Economic History Workshop | "Scientific Management and Social Peace: The International Labour Organization and the Dissemination of Taylorism in the Interwar Years"
"Scientific Management and Social Peace: The International Labour Organization and the Dissemination of Taylorism in the Interwar Years"
Bianca Centrone, Princeton University
This workshop will be offered exclusively in-person. Registration is required.
This presentation will explore the international dissemination of scientific management between the end of World War I and the early 1930s. The paper will observe how the gospel of management responded to fears about the ongoing crisis, as well as hopes for a future of national and international security and prosperity. Taking a step back from the study of the practical implementation of organizational strategies in industry, it looks at how a more indeterminate ideal of scientific management dominated post-war international pursuits of a wealthier and more just world. Following the end of WWI, scientific management became the locus of international scrutiny as the motor of American economic success. Governments and businesses began calling for international cooperation to spread management knowledge and practices, with the aim to reconstruct the industries and economies that had been torn apart by the war. The International Labor Organization and its first director Albert Thomas immediately endorsed, took over and further propagated these efforts. Scientific management promised increased outputs at lower costs for employers and higher wages for workers. Heightened productivity would result in a further threefold transformation: creating faster-growing economies; overcoming the split between capital and labor; and achieving international peace and security.

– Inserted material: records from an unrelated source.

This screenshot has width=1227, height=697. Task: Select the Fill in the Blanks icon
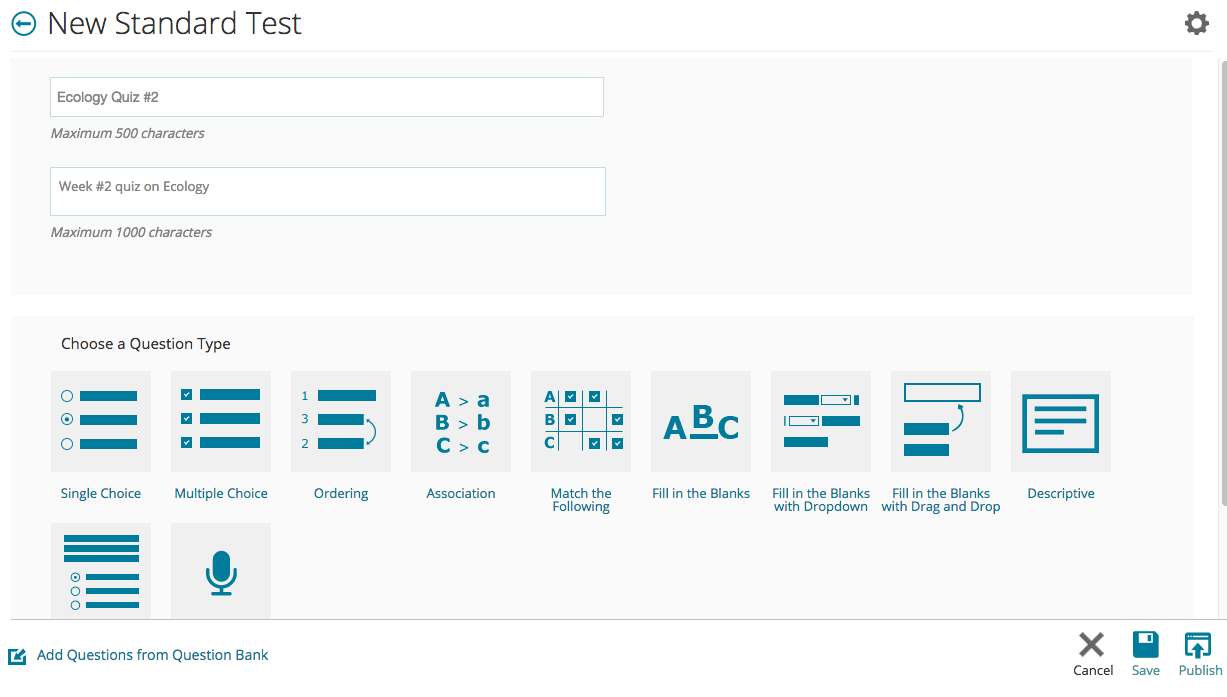(701, 421)
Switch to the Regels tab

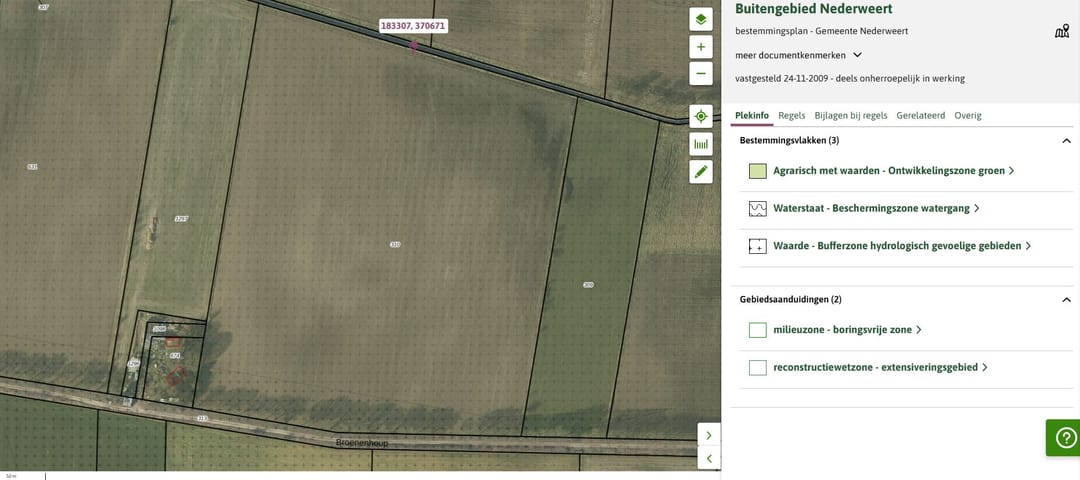point(791,115)
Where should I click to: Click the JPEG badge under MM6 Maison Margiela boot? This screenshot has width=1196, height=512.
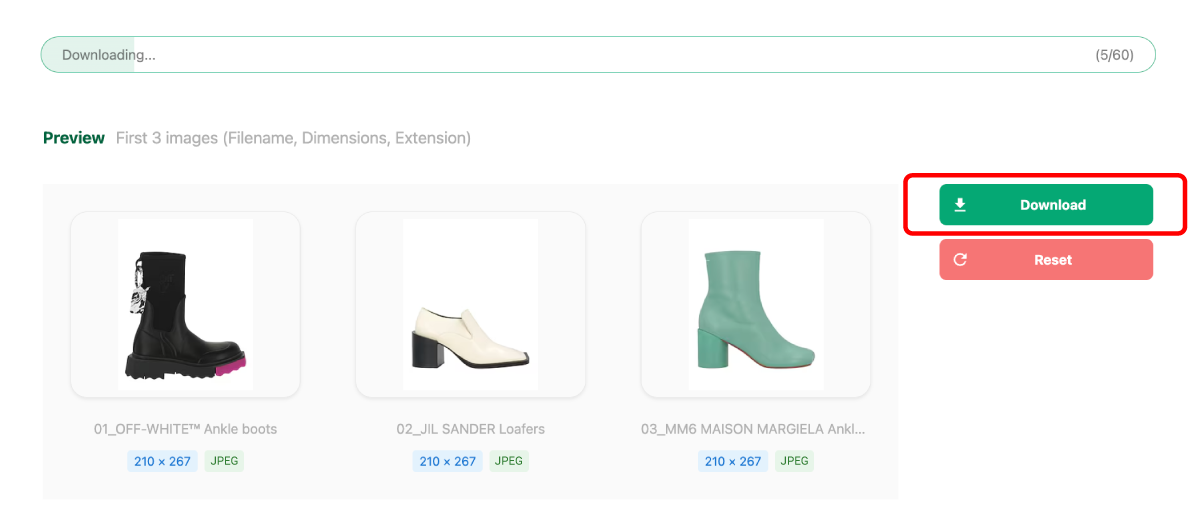[795, 461]
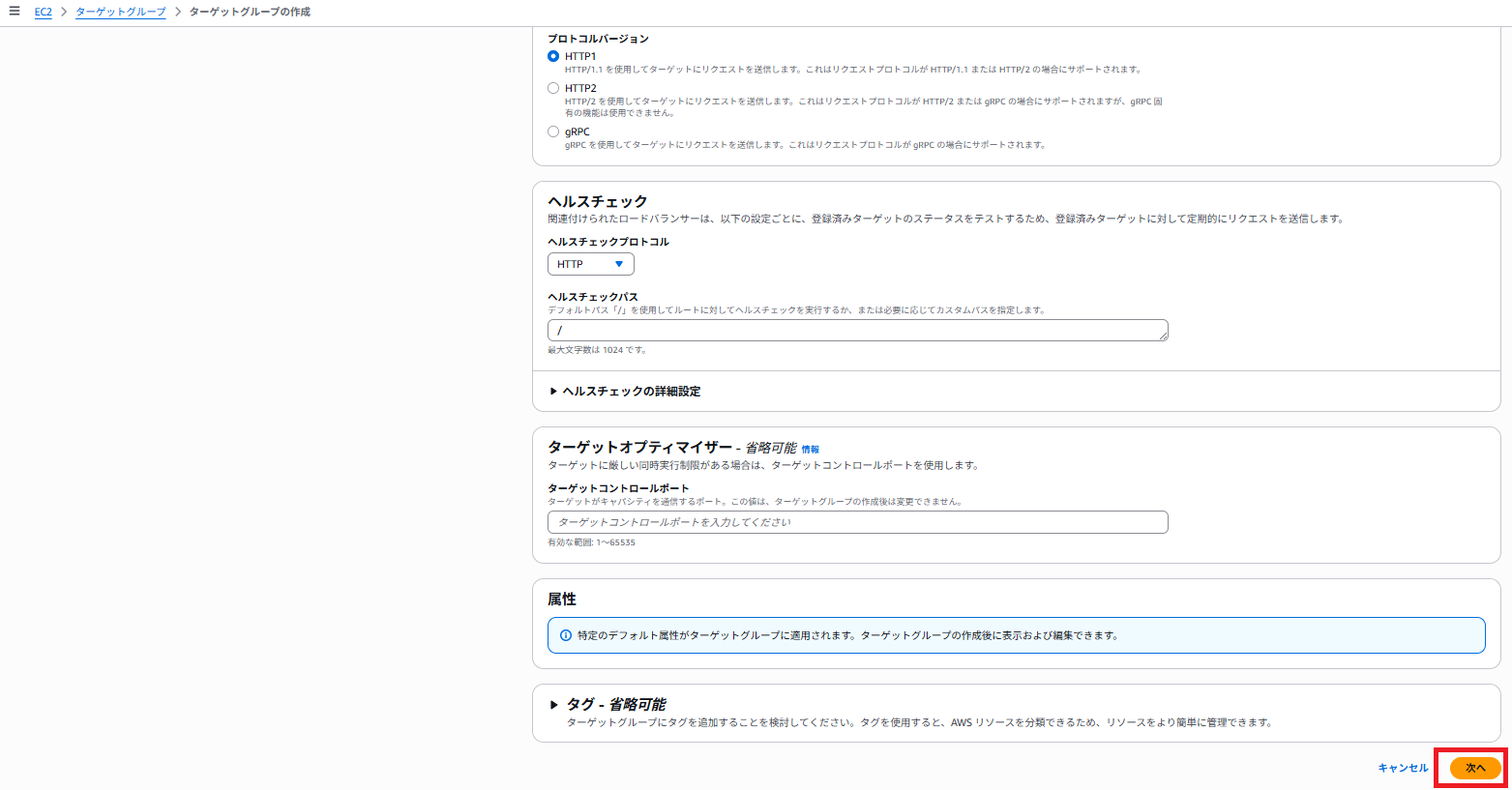The width and height of the screenshot is (1512, 790).
Task: Click the resize handle of ヘルスチェックパス box
Action: coord(1164,336)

Faith in the potential of business to guarantee the stabilization of economies and societies did not survive the blows of the Great Depression, giving way to a new enthusiasm for government planning. Politicians and economic thinkers turned their backs, but the web of personal and institutional connections and organizations had boosted the dissemination of knowledge of scientific management methods. Although management turned out not to be what the ILO had originally wanted it to be, its international advocacy achieved the success that it had coveted. And with the force of their economic potential as well as their social and political appeal, the new organizing strategies spread and took root, effectively shaping the future of industry for decades to come.